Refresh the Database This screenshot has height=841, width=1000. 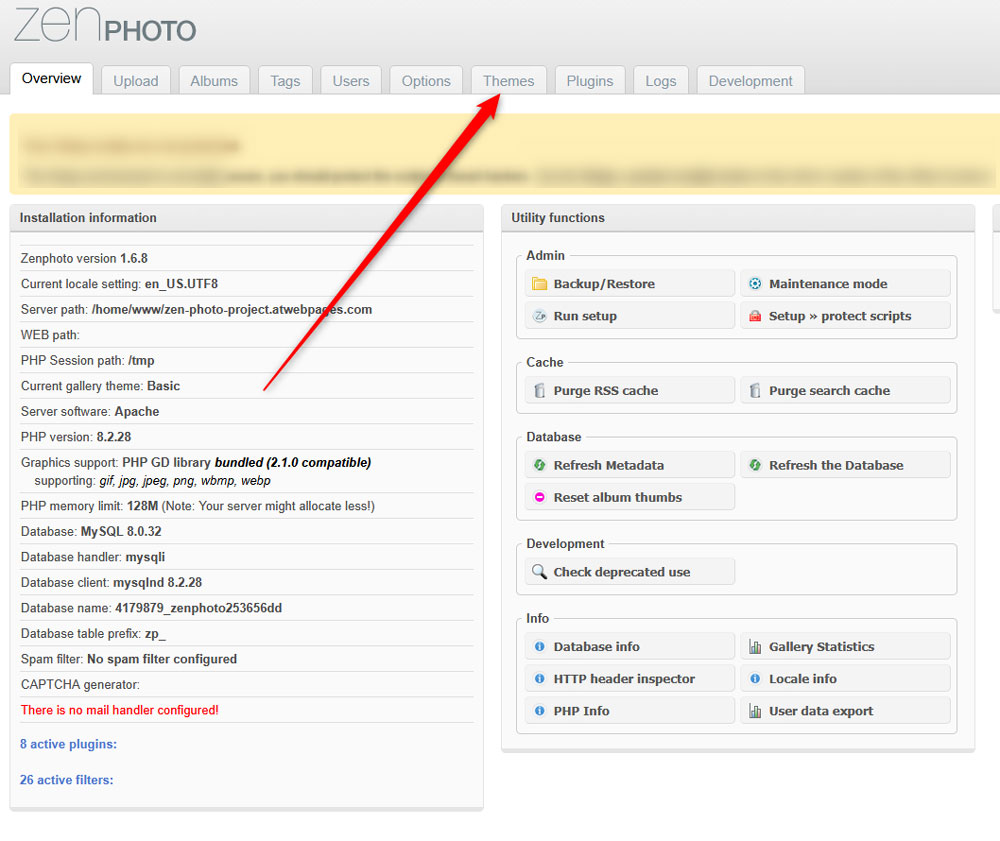[x=846, y=464]
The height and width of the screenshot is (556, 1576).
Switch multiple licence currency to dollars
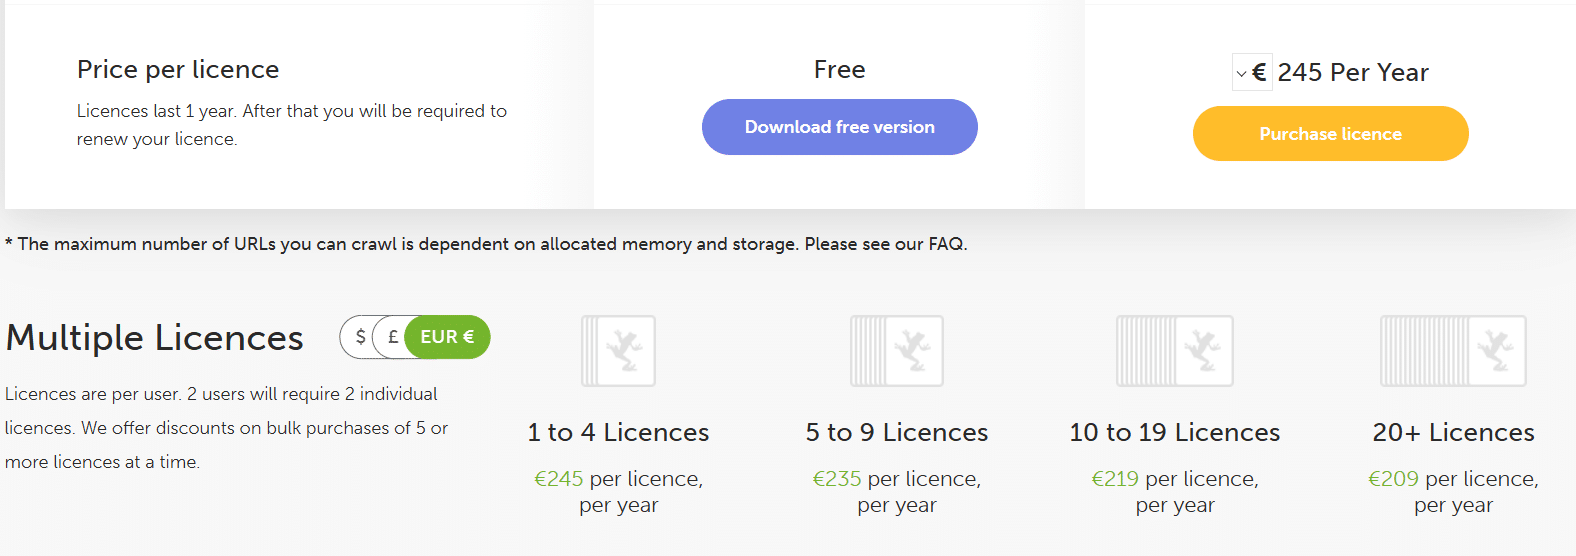pyautogui.click(x=359, y=337)
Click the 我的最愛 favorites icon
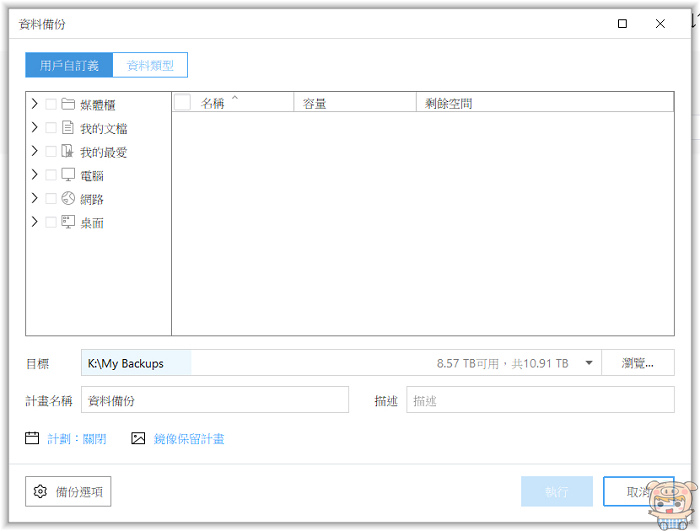Image resolution: width=700 pixels, height=531 pixels. (67, 151)
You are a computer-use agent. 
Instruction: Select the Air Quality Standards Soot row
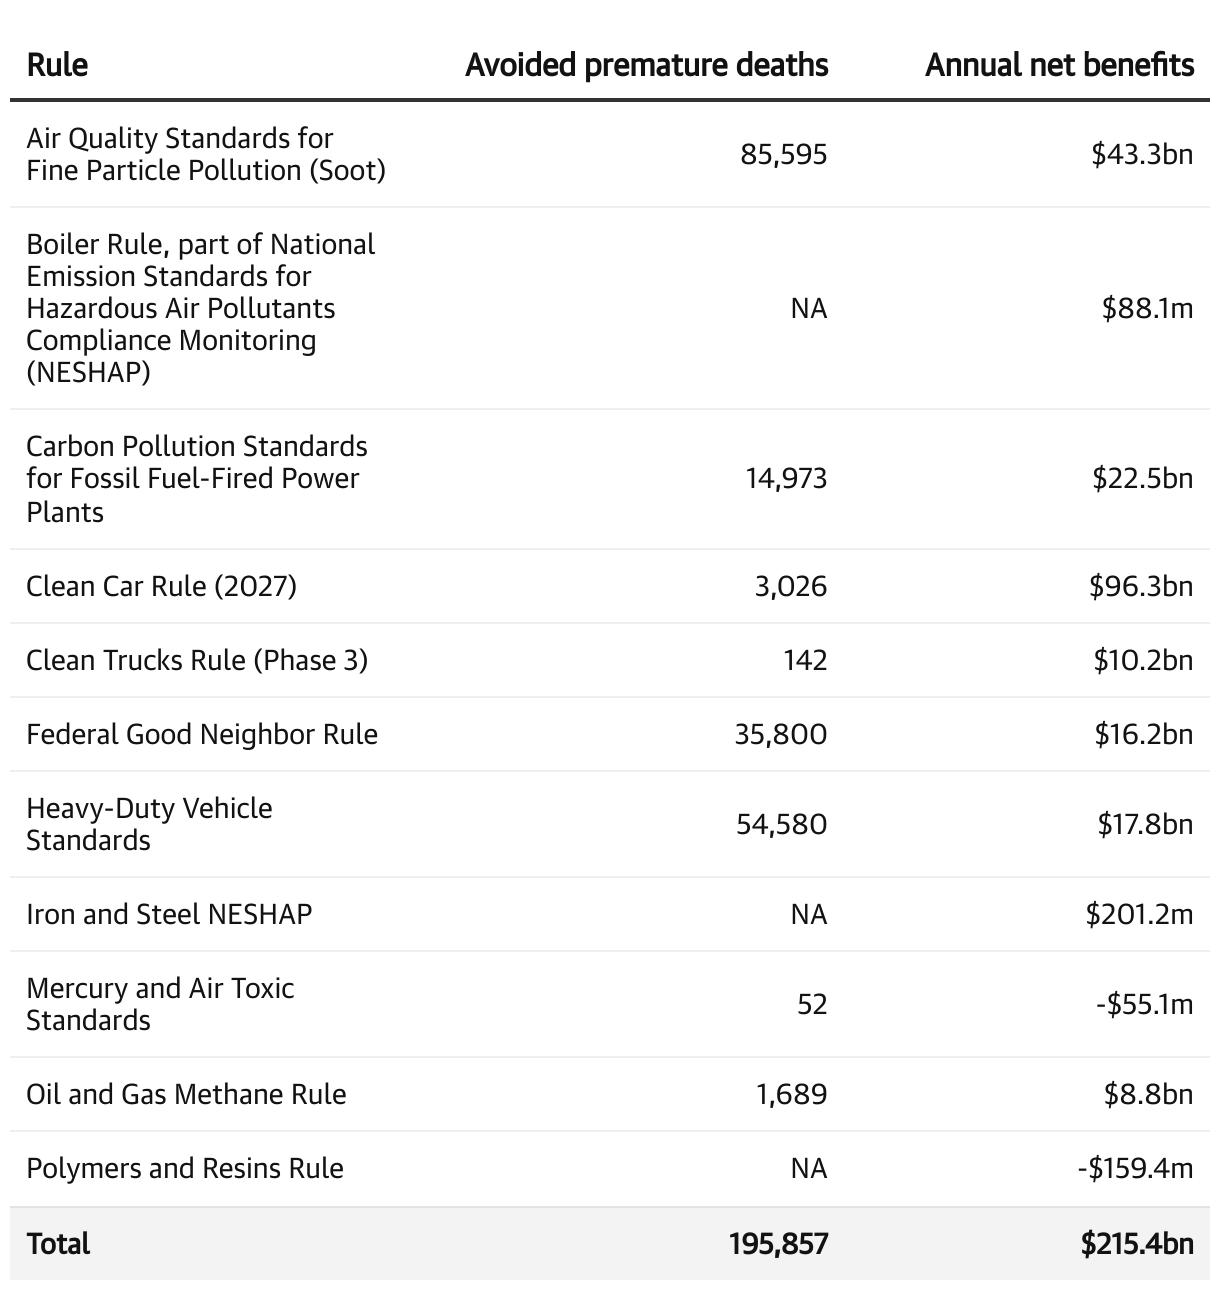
+ + +
» **TO DO**
The required output is every line from the one containing "Click the 我的最愛 favorites icon" through the last line of the data above, restated exactly and without pictures.

» **SOLUTION FOR THIS EXERCISE**
Click the 我的最愛 favorites icon
Image resolution: width=700 pixels, height=531 pixels. (67, 151)
You are a computer-use agent. 
Instruction: Select the Air Quality Standards Soot row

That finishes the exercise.